* Exercise aim: Of the entries below, repeat exactly only those lines from the one containing "Task: Click the 首选 DNS 服务器(P) label" through the last line, with pictures omitted.

* Supplied material:

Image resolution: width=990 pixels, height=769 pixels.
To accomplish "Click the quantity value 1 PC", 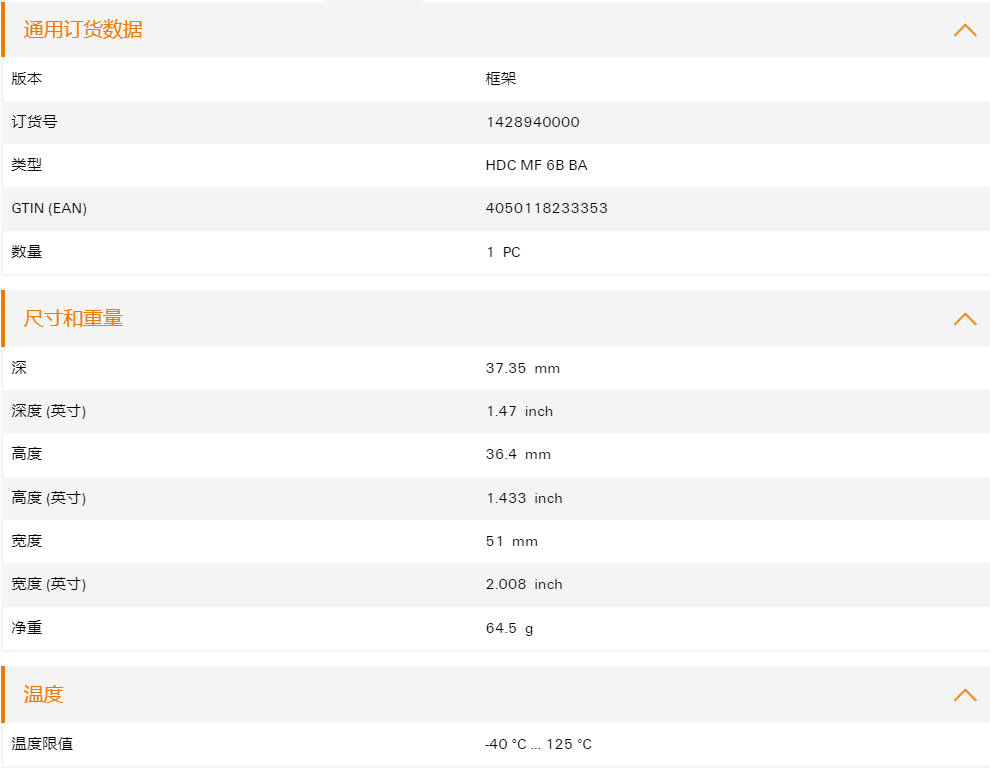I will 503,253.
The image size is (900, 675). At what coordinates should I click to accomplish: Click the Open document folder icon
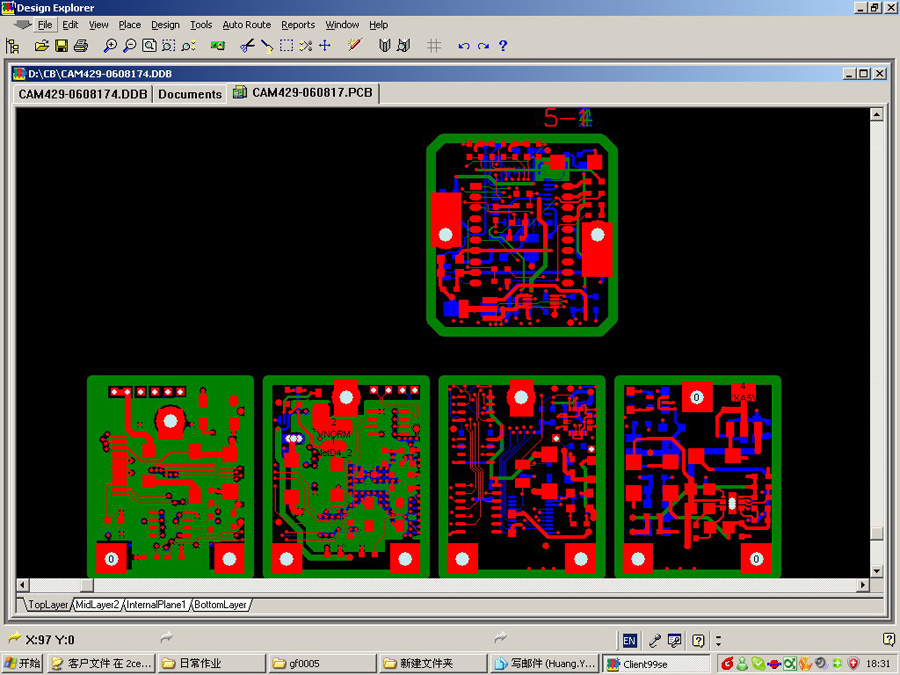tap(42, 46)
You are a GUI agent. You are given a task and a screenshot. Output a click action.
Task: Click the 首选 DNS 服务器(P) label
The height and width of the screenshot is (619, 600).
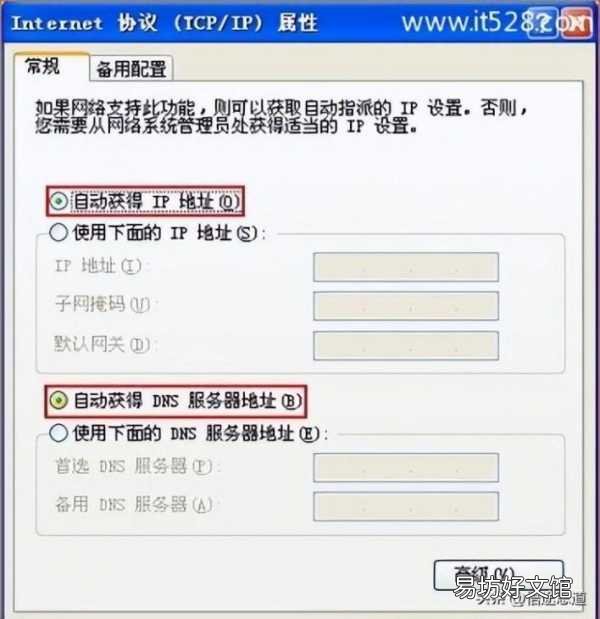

* Your response:
Task: Click the 首选 DNS 服务器(P) label
The height and width of the screenshot is (619, 600).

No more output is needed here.